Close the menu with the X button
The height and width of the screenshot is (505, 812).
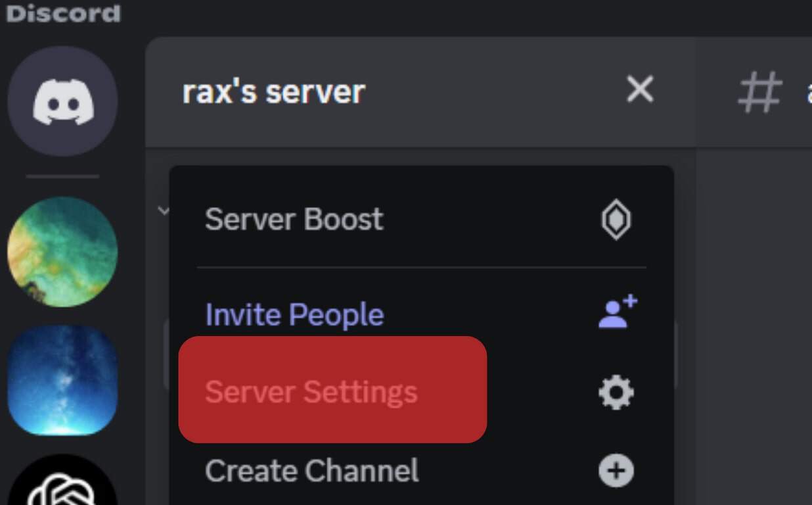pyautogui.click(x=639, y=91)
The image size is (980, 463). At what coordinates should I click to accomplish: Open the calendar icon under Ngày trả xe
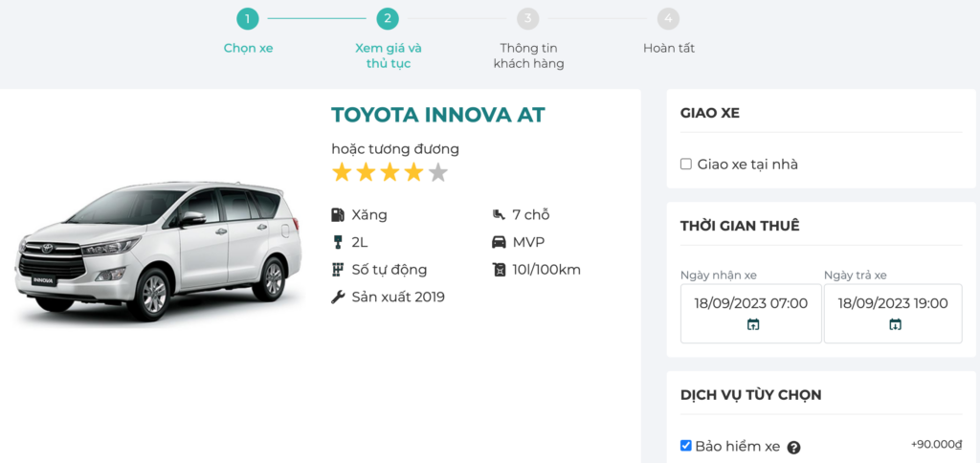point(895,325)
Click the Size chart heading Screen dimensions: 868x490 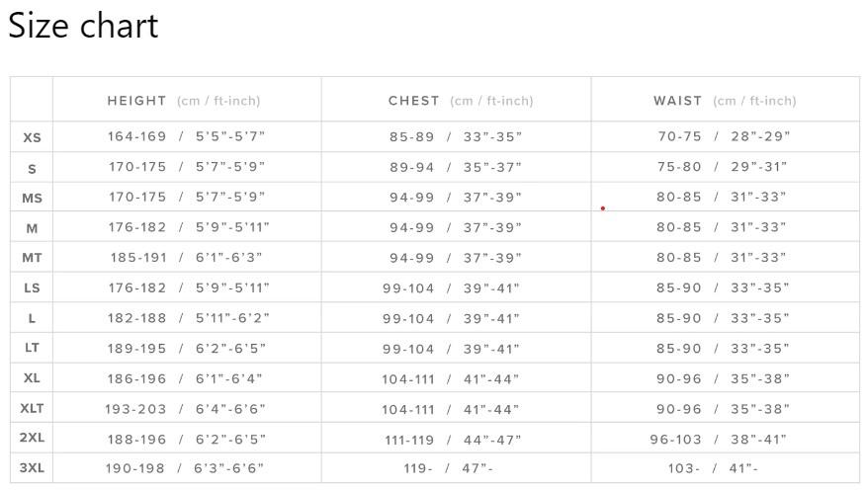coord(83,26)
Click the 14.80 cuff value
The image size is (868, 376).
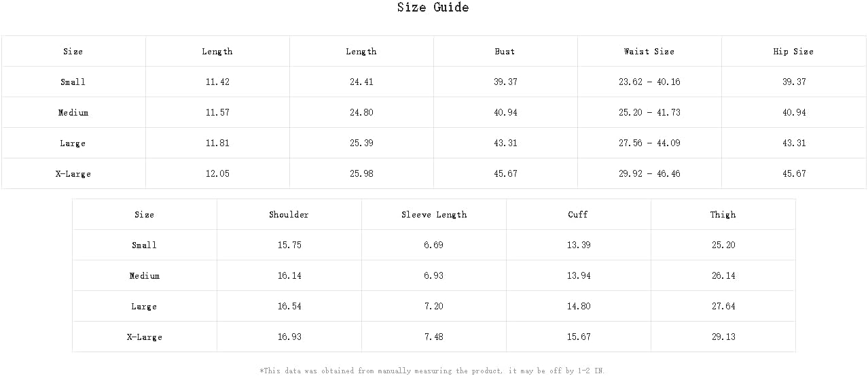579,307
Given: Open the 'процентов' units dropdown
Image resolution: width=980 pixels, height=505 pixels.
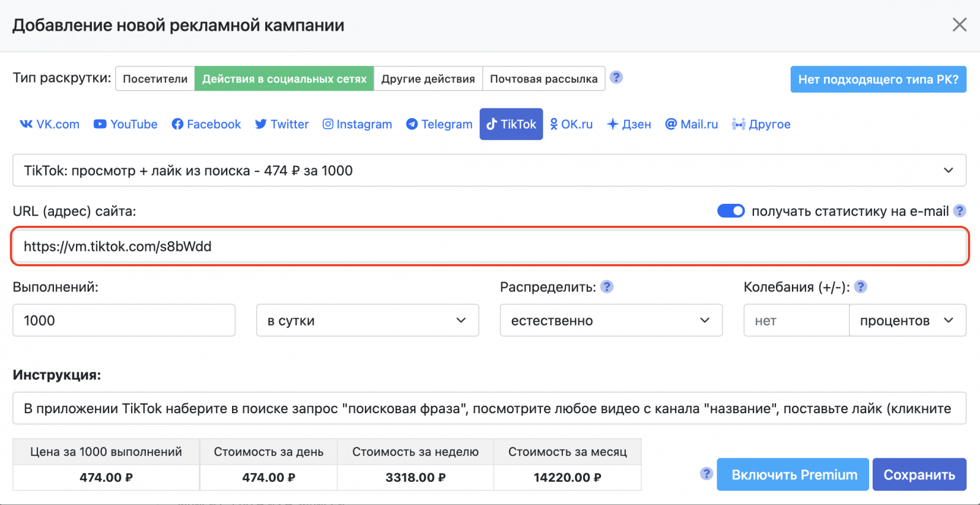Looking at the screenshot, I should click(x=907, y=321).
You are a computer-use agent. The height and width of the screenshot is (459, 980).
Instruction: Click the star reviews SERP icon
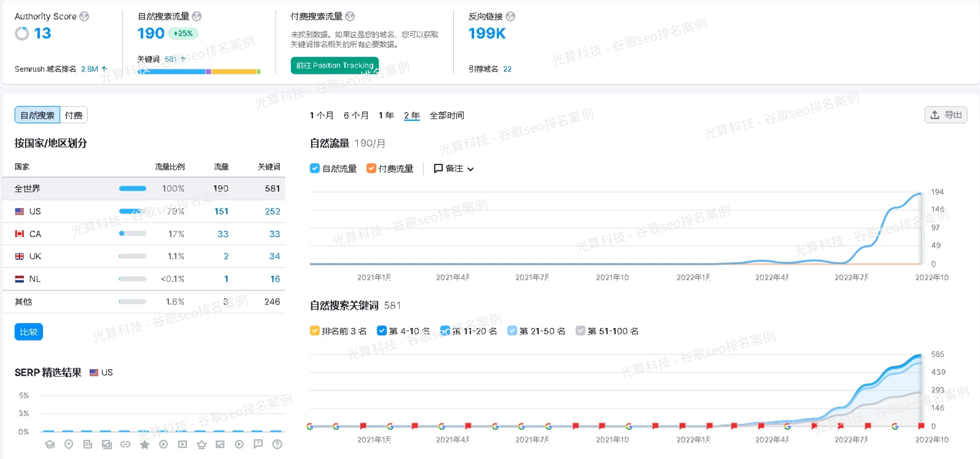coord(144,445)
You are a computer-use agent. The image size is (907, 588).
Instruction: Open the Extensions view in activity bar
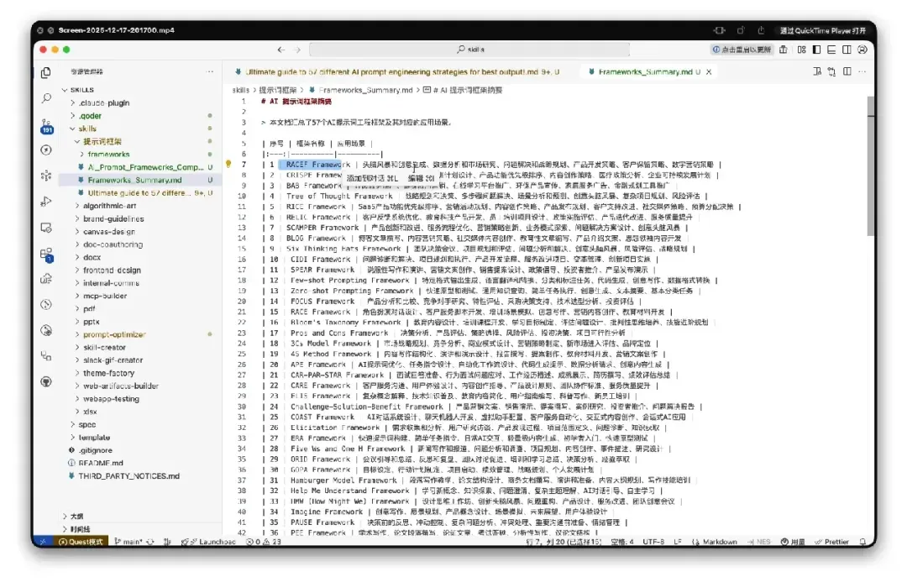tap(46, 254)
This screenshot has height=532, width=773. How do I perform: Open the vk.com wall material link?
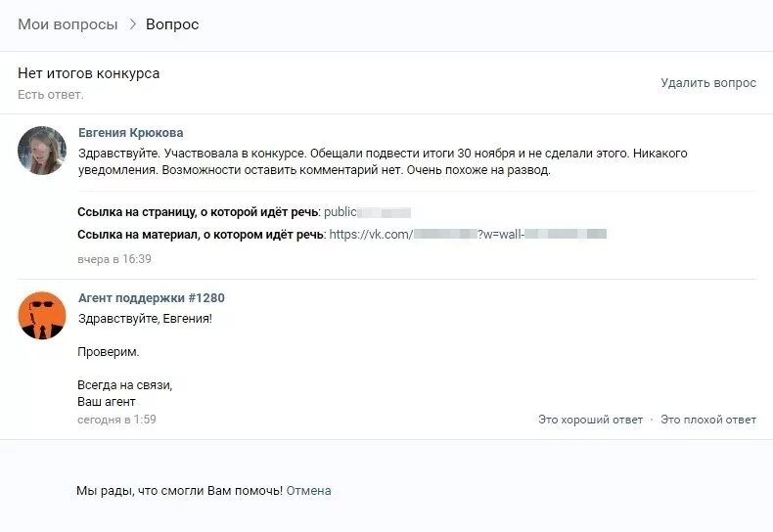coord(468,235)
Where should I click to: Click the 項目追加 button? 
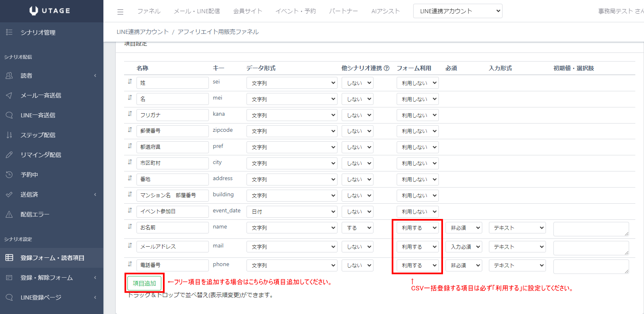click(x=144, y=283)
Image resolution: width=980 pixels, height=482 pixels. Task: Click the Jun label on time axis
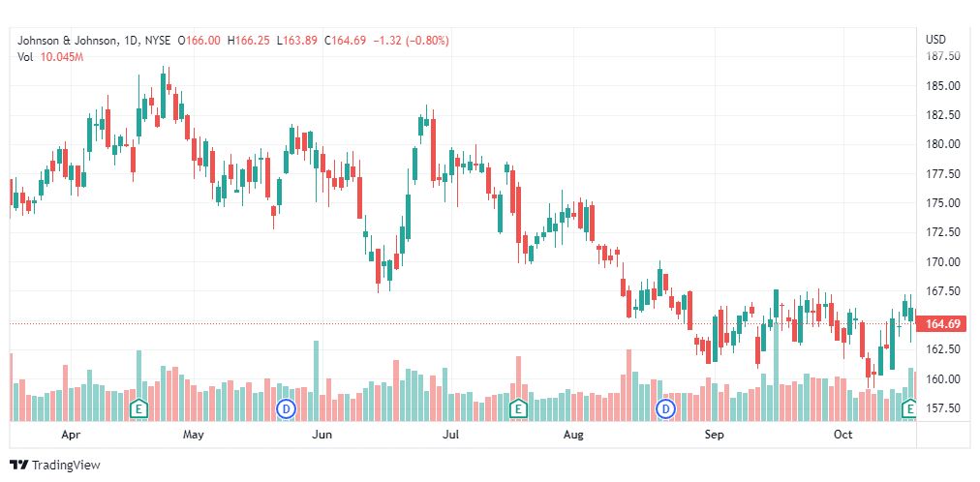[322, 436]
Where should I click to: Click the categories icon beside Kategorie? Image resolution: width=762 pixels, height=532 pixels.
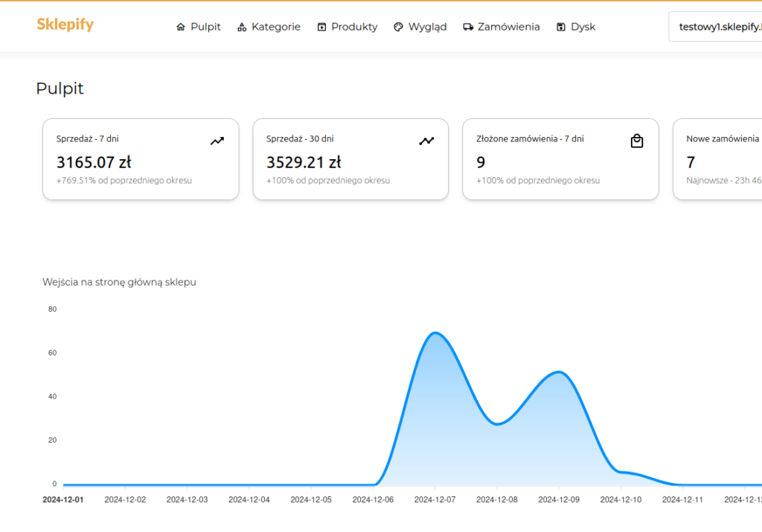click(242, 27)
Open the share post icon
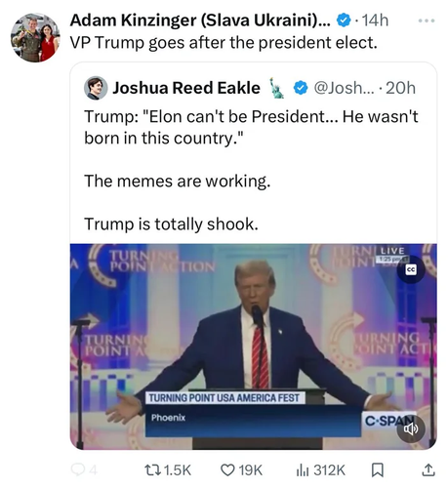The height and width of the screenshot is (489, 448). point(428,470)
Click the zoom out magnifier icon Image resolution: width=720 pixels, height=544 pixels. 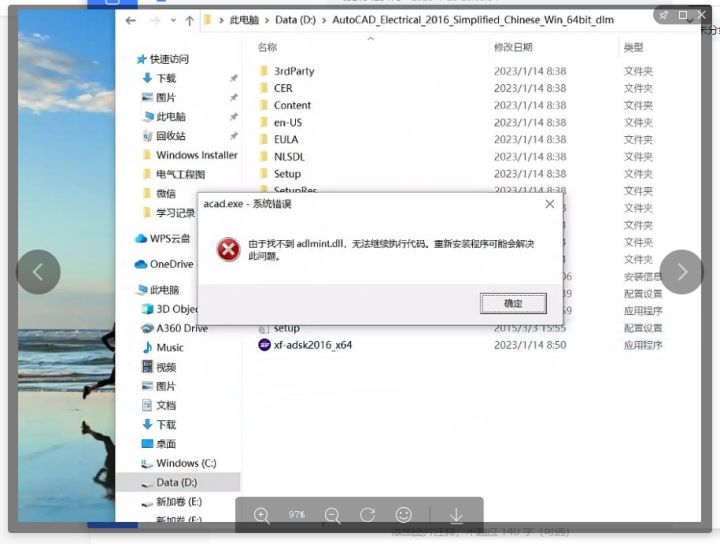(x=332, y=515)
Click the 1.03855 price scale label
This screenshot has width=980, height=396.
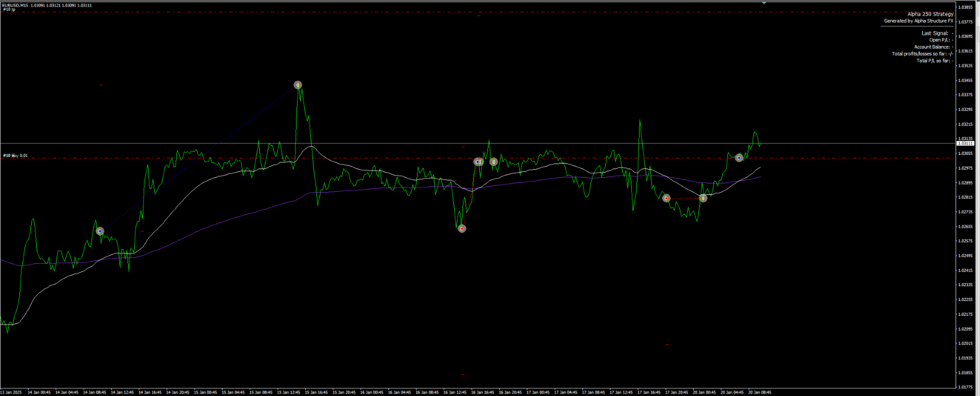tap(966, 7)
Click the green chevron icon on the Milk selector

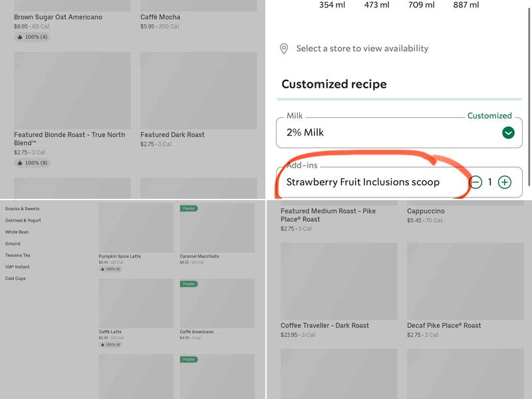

──────

WHAT YOU SHOULD DO: All that should be printed is the lines from the one containing "This screenshot has width=980, height=396." through the last line of the material above, both ends included, exactly as they stand; please skip the pictures.

SOLUTION FOR THIS EXERCISE:
This screenshot has width=980, height=396.
tap(966, 7)
Click the green chevron icon on the Milk selector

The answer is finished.